Posted on March 10, 2019by Symbol Reader


J.M.W. Tuner, “Haridwar Kumbh Mela”

“I do not know much about gods, but I think that the river is a strong brown god,” so begins the third of T.S. Eliot’s Four Quartets. The divinity of rivers has been recognized by all mythologies since the beginning of time. For the Egyptians, the androgynous god Hapi personified the Nile and was called the Lord of the River Bringing Vegetation. In Hinduism the river is the goddess Ganga – she is the spout of water rising from Shiva’s hair. The Kumbh Mela, the largest religious gathering in the world (over 120 million people), is held in four locations along the Ganges. The belief is that at these spots Vishnu spilt nectar of immortality from an urn, or kumbh. It was written in the Puranas: “Those who bathe in the bright waters of the Ganga where they meet the dark waters of the Yamuna during the month of Magh [roughly January/February] will not be reborn, even in thousands of years.”(quoted after The Guardian). The dates of celebrations are calculated according to the zodiacal positions of the Sun, the Moon and Jupiter. The incredible photos can be viewed here. Similarly, death and rebirth were also associated with rivers in Christian faith. Early Christians were baptized by total immersion in rivers, while in Judaism immersion is used as a rite of passage for converts.


Ganga and Shiva

Looking at the photos from India, one has to marvel at the symbolic power of the river, which stands for life itself, constantly changing, passing, flowing, moving forward, and yet somehow remaining the same – changing in time and timeless at the same time. Looking at a river, it is natural to fall into reverie and be transported to the other side of reality, like the dead were transported in Charon’s boat across the Styx.

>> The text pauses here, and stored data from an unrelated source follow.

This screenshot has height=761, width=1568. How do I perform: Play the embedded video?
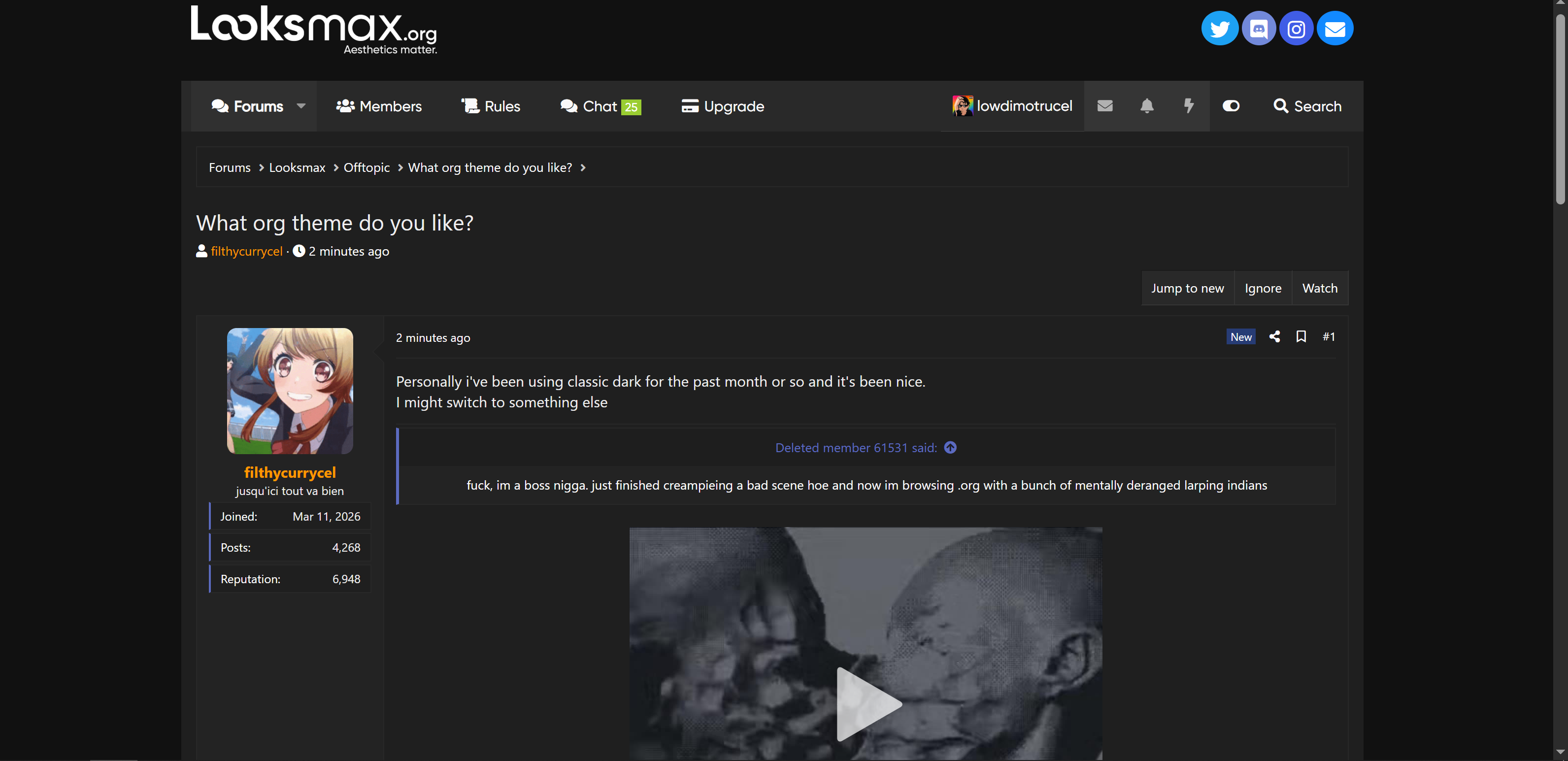(868, 704)
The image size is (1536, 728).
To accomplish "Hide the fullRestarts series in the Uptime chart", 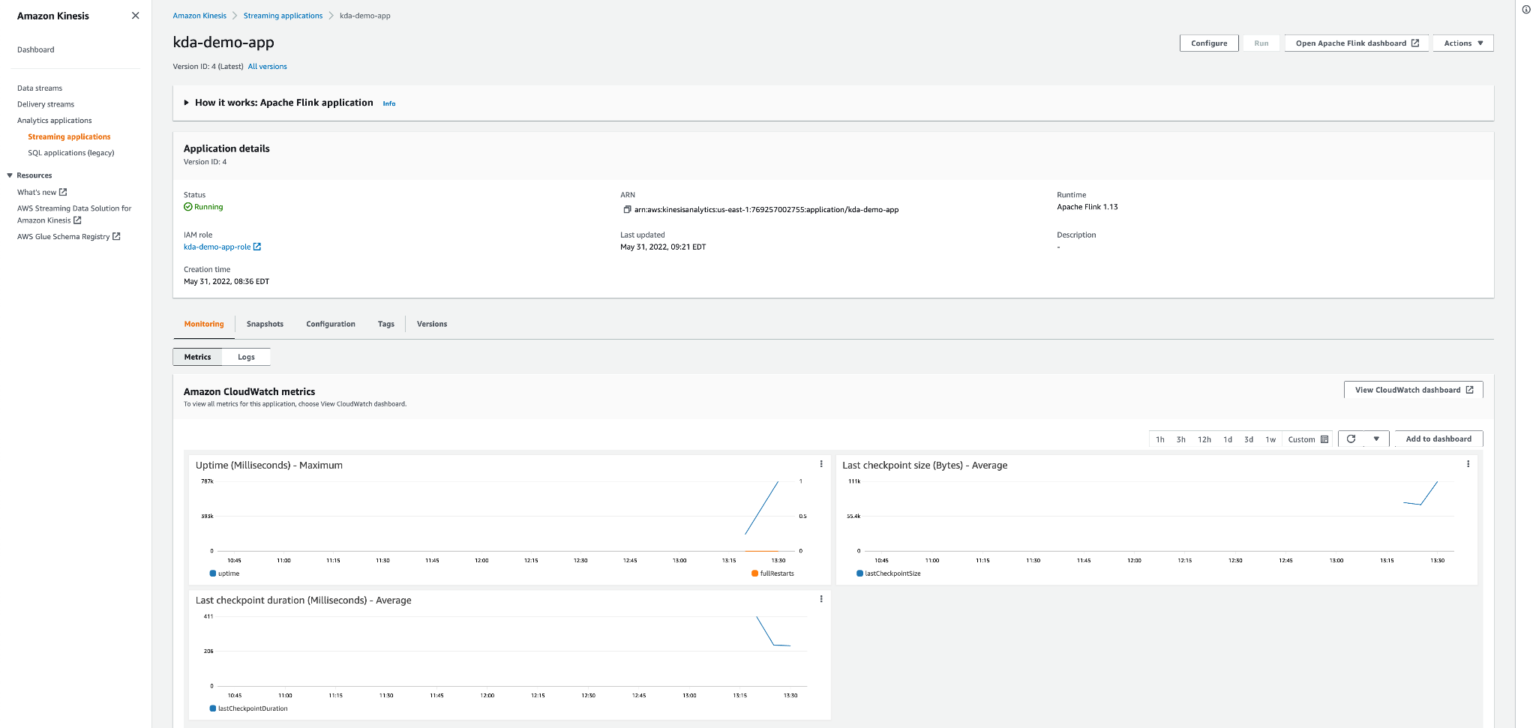I will tap(771, 573).
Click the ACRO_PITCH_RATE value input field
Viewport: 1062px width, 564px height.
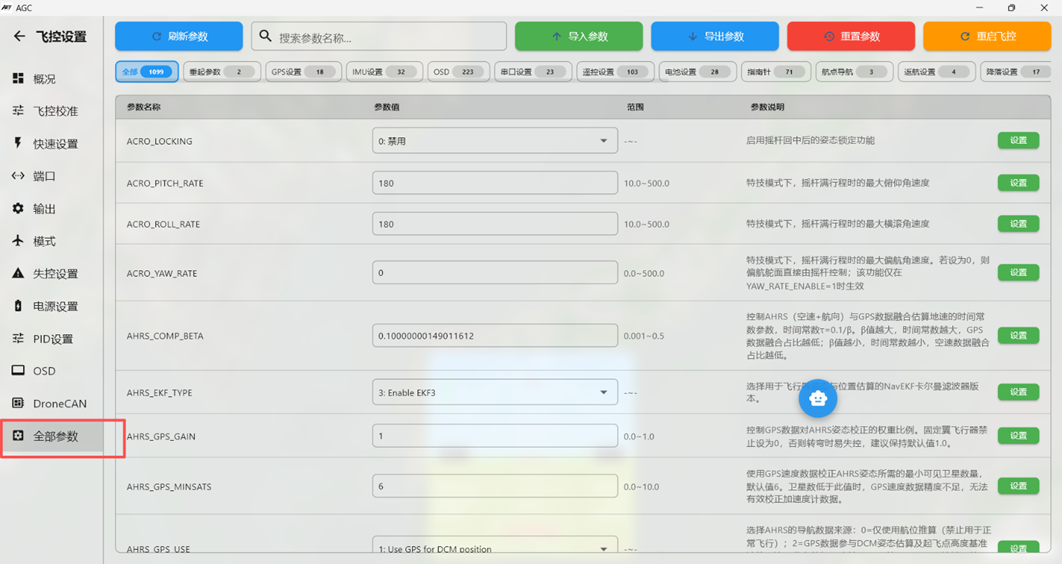(x=494, y=183)
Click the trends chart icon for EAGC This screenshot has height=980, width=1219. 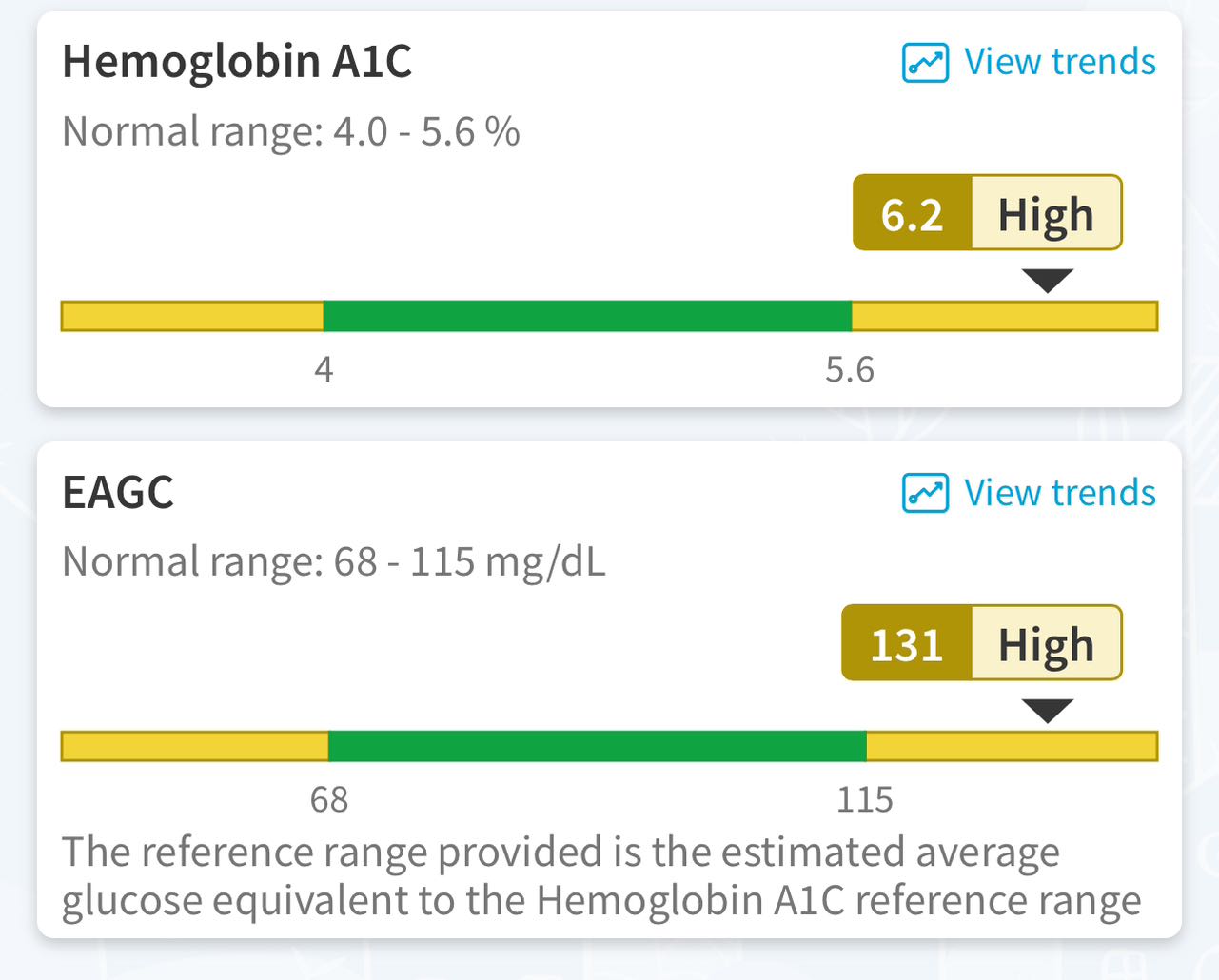point(924,493)
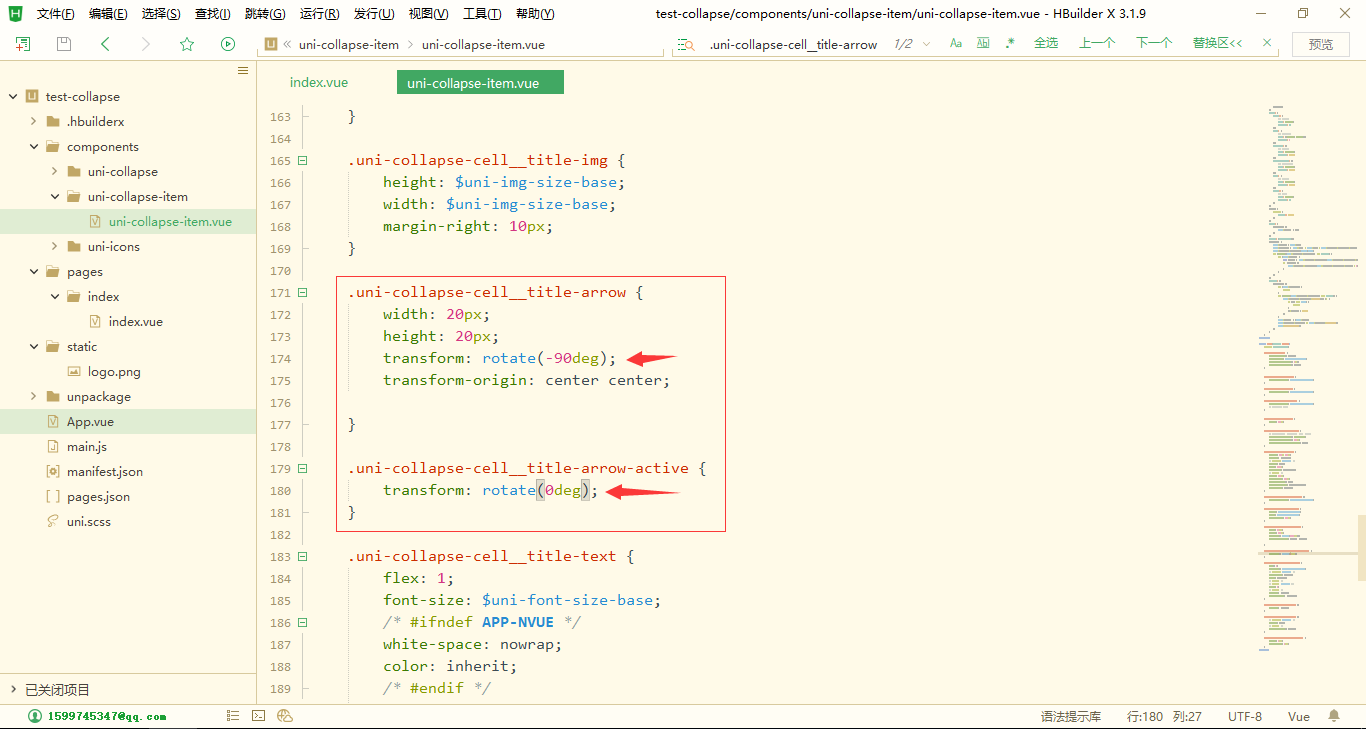
Task: Run the project with the play icon
Action: 227,45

John Roddam Spencer Stanhope, “Charon and Psyche”

William Wordsworth thus begins Book 9 of The Prelude:

“Even as a river,—partly (it might seem)
Yielding to old remembrances, and swayed
In part by fear to shape a way direct,
That would engulf him soon in the ravenous sea—
Turns, and will measure back his course, far back,
Seeking the very regions which he crossed
In his first outset; so have we, my Friend!
Turned and returned with intricate delay.”

Wordsworth’s words made me think of the famous Panta Rhei –  yes, everything flows, but sometimes, like the river, we also meander, retracing our steps, revisiting the past, returning to the source.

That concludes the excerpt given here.